The head of Montreal’s public health department defended her response last year to a mounting crisis at a long-term care home during the first wave of COVID-19, telling a coroner’s inquest on Tuesday she hadn’t realized the owners weren’t fully co-operating with local health authorities.
Dr. Mylène Drouin testified Tuesday that she became aware on April 7, 2020, that the owners of Résidence Herron in the Montreal suburb of Dorval still hadn’t turned over residents’ medical files to local authorities who had stepped in to help manage the home due to staff shortages.
“Then I understood the issues wasn’t only managing the outbreak, but also much more with human resources, administration,” she told the inquiry.
Drouin said she was first made aware of the situation unfolding at Herron on April 3, when she received an email stating the local health authority had taken over the facility west of Montreal several days earlier due to a lack of personnel.
She said her office began investigating to ensure the proper infection control measures had been put in place but said she initially was led to believe that the situation was under control and the residents’ needs were being met.
Drouin said she issued an official directive on April 7 after learning the extent of the issues at the home. That order directed the local health authority to mobilize all necessary resources to ensure the management of the facility amid the COVID-19 outbreak.
“We are therefore of the opinion that there is a real threat to the health of the residents of the private CHSLD Herron and there is an urgency to put in place the necessary measures to remedy this situation,” it read.
Forty-seven people died at Herron, and a report commissioned by the provincial government accused the owners of “organizational negligence” that resulted in a failure to meet residents’ needs as the pandemic hit in the spring of 2020.
Earlier Tuesday, a Montreal police officer testified that a call was placed to police on April 11 to report an “abnormal number of deaths” at the facility that were allegedly linked to negligence.

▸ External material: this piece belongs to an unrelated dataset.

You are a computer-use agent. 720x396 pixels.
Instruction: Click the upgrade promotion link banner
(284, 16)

Andréanne Laplante testified that police officers launched an investigation that included gathering material evidence such as computers and security video and also interviewing about 50 witnesses. Laplante said that, unusually, most of the interviews were done by phone due to the number of people associated with the home who had been infected or exposed to COVID-19.
In her opening remarks, coroner Géhane Kamel said it is not her job to determine criminal or civil responsibility but rather to “shed a light” on the 47 deaths that occurred at Résidence Herron.

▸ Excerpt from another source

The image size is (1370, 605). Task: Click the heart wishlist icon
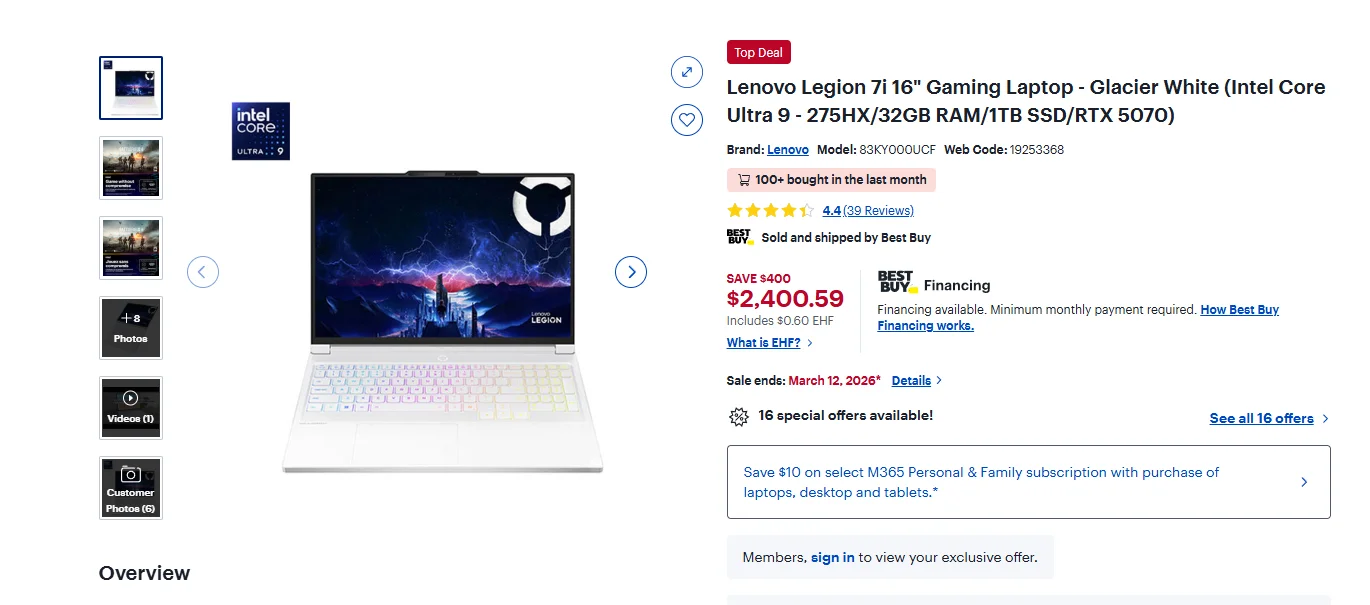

“The loss of a human life, when it’s understood the death could have been prevented, remains a tragedy for loved ones and society,” she said. “But the deplorable, shocking conditions surrounding this loss are also elements that can and must be taken into account in the current inquiry and eventual recommendations.”
Kamel is investigating pandemic deaths at seven Quebec seniors residences and long-term care homes, but the portion of the hearings addressing Herron was suspended earlier this year while prosecutors decided whether to lay charges against the former owners. The Quebec prosecutor’s office announced last month that the evidence in the case did not meet the bar for criminal charges.
The hearings into Herron will hear from dozens of witnesses and are scheduled to last until at least Sept. 19.